Monday, September 12, 2016

a perspective of values, conscience and faith

Something that I didn't really address last week (primarily because I was so busy with my real job, but partially because I've just grown weary of the absurdity) was something that I kinda thought would eventually be the case, but had hoped would just be left unsaid: Levin finally saying 'Uncle!' to the Trump vote.

Whether you take Streiff's take on it, John Ziegler'sSteve Berman's, or a whole host of others' perspectives on it, it's obvious that this decision came not as the grand endorsement that some want to make it out to be, but as a submission to the lesser of two evils. Even days after, I heard Levin reflect on how the GOP's response to the last three presidential elections have been a RINO, another RINO, and now a man with yuge negatives. But...fear is so often proven to be the great motivator.

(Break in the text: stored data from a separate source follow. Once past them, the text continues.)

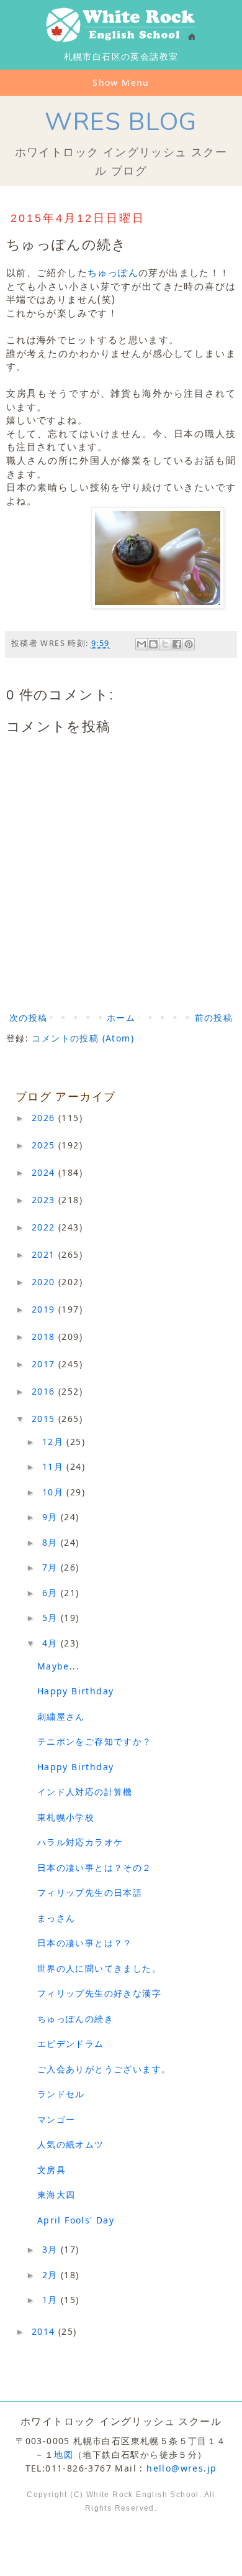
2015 (45, 1418)
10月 (54, 1492)
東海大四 (56, 2194)
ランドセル (61, 2094)
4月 (51, 1643)
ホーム (121, 1017)
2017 (45, 1364)
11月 (54, 1466)
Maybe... (58, 1666)
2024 (45, 1172)
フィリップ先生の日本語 (89, 1892)
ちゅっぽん (112, 272)
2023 (45, 1200)
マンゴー (56, 2119)
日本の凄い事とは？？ (85, 1943)
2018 (45, 1336)
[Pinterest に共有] (188, 644)
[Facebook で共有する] (177, 644)
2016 (45, 1391)
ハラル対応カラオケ (80, 1842)
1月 (51, 2300)
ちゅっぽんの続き (75, 2018)
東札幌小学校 (65, 1817)
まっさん (56, 1918)
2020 (45, 1282)
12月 (54, 1441)
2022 (45, 1227)
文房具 (51, 2170)
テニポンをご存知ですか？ (94, 1741)
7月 (51, 1567)
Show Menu (121, 82)
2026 (45, 1118)
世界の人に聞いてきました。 (99, 1968)
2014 (45, 2331)
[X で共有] (165, 644)
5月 (51, 1617)
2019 (45, 1309)
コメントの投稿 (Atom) (83, 1038)
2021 (45, 1254)
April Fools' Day (75, 2220)
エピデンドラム (70, 2043)
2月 (51, 2275)
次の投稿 (28, 1017)
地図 (63, 2454)
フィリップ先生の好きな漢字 (99, 1993)
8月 (51, 1542)
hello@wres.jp (181, 2468)
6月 (51, 1593)
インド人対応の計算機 (85, 1792)
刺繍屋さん (61, 1716)
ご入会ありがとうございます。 (104, 2069)
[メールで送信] (141, 644)
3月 (51, 2249)
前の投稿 (214, 1017)
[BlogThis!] (153, 644)
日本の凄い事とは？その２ (94, 1867)
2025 (45, 1145)
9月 (51, 1517)
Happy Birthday (75, 1691)
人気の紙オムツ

Yet, taking into account my overall perspective of values, conscience and faith, I've reached the point where I can no longer allow fear to supersede civic and ethical courage. And maybe that's what struck me so intently towards Erick Erickson's message on Monday...
I’ve written often that if you have concluded that Trump is better than Clinton, I think it is perfectly reasonable to vote for him. I think they are both equally terrible options, but I don’t fault anyone for concluding otherwise.

But what I continue to be amazed by is the level of anger and despair. There really are people you and I know who believe the nation will come to an end if Clinton is elected. They are losing hope. They are scared for themselves and their children’s future. They’ve literally shown up on my doorstep and at my office. They’ve yelled at my kids in the store that their father was going to ruin their lives and destroy the country by not supporting Trump.

And all I can wonder is if there is a level of failure on the part of the church in this. Have preachers, comfortable in Christian America, failed to preach that we are just passing through? Have we failed to make the case that our citizenship is not dependent on a nation, but on a Savior? I don’t hope in the United States. I hope in Jesus. And because I believe God is sovereign I just cannot get angry about the direction of one election in one year. God is in control. He is never going to demand I have to choose between two evils. He will order this world perfectly to lead me toward his perfection.

I can’t despair. I can’t lose hope. I know I’m on the team that wins in the end and the here and now is all temporary. God is not going to ask us if we voted for Trump or Clinton. The chief end of man is glorifying God and enjoying him forever, not yelling at my neighbor and wallowing in pity that another sinner will become the 45th consecutive sinner to hold the job of President.

I just have to wonder if the church in America, so comfortable in our cultural Christianity, dropped the ball on actual Christianity. It’s not an easy religion. But it is real and right and not fleeting like this year or this nation or these people who now compete for our attention.

Cast your burdens on Jesus, not on me with your rage over my opting out of voting for either Clinton or Trump. Cast your burdens on Jesus. He can carry you through the season of whichever sinner is President.
...which I also found quite complimentary to what Monday was for Glenn Beck's program...
The day after America was attacked, Americans were not obsessed with political parties and differences like skin color or religion. Following the devastating attacks on September 11, 2001, citizens united as Americans, standing together to protect the greatest nation ever created. The 9/12 movement is about bringing people back to that same feeling of togetherness and uniting on common values and principles.

For me, and maybe for you, obviously for many others, uniting under a shared spiritual, ethical courage, pursuing Providence, seems like a more honest and conscientious focus, than the demands of which evil to choose and which sinner to lead it.